Потом мы ужинали вместе у Борхардта с Бляем и братом Штернхейма – юным, элегантным, совсем не похожим на еврея повесой. Штернхейм с восторгом говорил о Вальтере Ратенау, из которого делает своего героя. Величие Ратенау в том, как он ставит свое еврейство впереди себя и использует как таран, чтобы в обществе, которое с ужасом и отвращением отторгает евреев, завоевать выдающееся и уникальное положение. Столь же гениальны его жесты, с которыми он выступает перед обществом как тот, кто не стал министром вследствие своего еврейства. Он тем самым становится больше обычного министра – символом, притягивающим взгляды и внимание. Из слабости он сотворил силу и из провалившегося кандидата в министры стал самым уважаемым человеком в Берлине. И то, как он подкрепляет эту позицию, какую рекламу делает, какие средства (по берлинскому обычаю, грубые) использует для того, чтобы терпеливо донести до каждого свою уникальность и символичность. Например, однажды в высшем свете, когда все пили «Поммери» или «Мумм»[106], он нарочно выбрал розовое игристое, чтобы по цвету было видно различие; или как он намеренно путает титулы в обществе, на людях; или как специально выстроил себе дом в Грюневальде в стиле единственного десятилетия немецкой истории, когда евреи в Пруссии играли социально значимую роль, и он скорее согласится мерзнуть там без центрального отопления, чем нарушит это стилистическое единство анахронизмом. Всё это вместе – гениально. Я подтвердил этот образ Ратенау. Он в действительности настоящий, большой денди, денди еврейства, явление, подобное явлению Дизраэли в герцогских салонах Лондона 1840-х, но без дьявольского духа Дизраэли, и в этом – чертовская разница. На возражения Бляя и его замечание, что это вообще не слишком интересно, Штернхейм ответил: «Да, возможно, вы не понимаете, что меня так глубоко волнует, поскольку перед вами всегда все двери распахнуты, а я, хоть во мне всего лишь часть еврейской крови [это он сказал совсем тихо, будто от страха, что услышит кельнер, – комично в общем контексте разговора], вижу здесь нечто, что меня затрагивает до глубины души».

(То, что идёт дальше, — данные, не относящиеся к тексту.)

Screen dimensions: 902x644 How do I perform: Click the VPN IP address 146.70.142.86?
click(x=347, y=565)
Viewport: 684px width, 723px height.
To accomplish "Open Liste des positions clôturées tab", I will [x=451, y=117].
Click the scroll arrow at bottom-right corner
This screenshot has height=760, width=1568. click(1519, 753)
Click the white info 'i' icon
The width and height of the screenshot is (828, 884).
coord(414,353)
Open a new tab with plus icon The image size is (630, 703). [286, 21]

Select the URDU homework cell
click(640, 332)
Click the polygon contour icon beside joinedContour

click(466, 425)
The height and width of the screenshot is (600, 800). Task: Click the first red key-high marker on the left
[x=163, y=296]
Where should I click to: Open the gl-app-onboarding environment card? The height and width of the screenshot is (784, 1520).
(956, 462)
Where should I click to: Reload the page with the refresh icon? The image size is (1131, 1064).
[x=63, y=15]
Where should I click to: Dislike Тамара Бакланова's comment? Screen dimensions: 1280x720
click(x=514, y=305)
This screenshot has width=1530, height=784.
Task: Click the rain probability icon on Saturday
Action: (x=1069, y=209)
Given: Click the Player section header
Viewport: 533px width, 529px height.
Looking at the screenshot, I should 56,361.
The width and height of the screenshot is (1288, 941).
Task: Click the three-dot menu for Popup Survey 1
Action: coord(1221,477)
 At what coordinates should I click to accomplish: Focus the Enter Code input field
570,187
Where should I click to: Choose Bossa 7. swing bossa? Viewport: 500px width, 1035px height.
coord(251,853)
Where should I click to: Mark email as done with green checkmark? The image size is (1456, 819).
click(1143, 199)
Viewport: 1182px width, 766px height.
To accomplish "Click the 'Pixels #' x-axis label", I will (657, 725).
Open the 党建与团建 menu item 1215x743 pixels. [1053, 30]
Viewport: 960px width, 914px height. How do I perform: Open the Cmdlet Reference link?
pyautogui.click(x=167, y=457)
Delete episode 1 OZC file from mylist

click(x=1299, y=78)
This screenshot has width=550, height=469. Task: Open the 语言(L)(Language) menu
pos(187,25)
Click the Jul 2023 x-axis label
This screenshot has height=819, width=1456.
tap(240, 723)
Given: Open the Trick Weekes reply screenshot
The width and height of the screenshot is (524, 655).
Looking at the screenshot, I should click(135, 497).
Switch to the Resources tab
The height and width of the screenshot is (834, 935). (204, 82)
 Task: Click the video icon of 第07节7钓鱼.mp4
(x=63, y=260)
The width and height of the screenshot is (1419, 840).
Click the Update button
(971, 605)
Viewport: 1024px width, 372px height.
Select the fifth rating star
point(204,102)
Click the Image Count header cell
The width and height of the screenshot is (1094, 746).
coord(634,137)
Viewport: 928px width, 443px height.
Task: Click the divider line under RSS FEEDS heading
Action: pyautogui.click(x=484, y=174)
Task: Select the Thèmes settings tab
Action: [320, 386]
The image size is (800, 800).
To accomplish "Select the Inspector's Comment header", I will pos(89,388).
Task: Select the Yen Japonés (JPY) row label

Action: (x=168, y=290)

Берлин. 27 ноября 1911. Понедельник

Два часа пополудни. Кремация Чуди. Как странно, что этот человек, с которым связано так много нитей в моем мире, в это мгновение исчезает, выводится из игры и всё становится другим и пока неразличимым. Он был странно близок и странно далек от меня, почти закадычный друг, о чьем внутреннем мире, однако, я мог только гадать. Я, например, так до конца и не понял природу его отношения к искусству. Он выбирал хорошие картины, хорошие работы, но мне никогда не было ясно: он делал это по спонтанному велению вкуса, по каким-либо принципам или по теории прогресса в искусстве. Так же не был для меня ясен источник его фанатической жертвенной преданности искусству. Он был мученик, и всё же иногда появлялись тихие сомнения в прочности его веры. Может быть, ему нужно было принести себя в жертву, и он перешагнул через скептицизм, чтобы дать этой жертве цель. Во всяком случае, он был совершенно неэгоистичен, некорыстолюбив, нетщеславен, порядочен, насквозь благороден по природе и именно поэтому обречен на конфликт с кайзером, как только вступил с ним во взаимодействие. Обращение с Чуди навсегда останется грязным пятном на облике императора. Кроме прочего, должен сегодня с особым волнением вспомнить, что именно Чуди подарил мне первую собаку.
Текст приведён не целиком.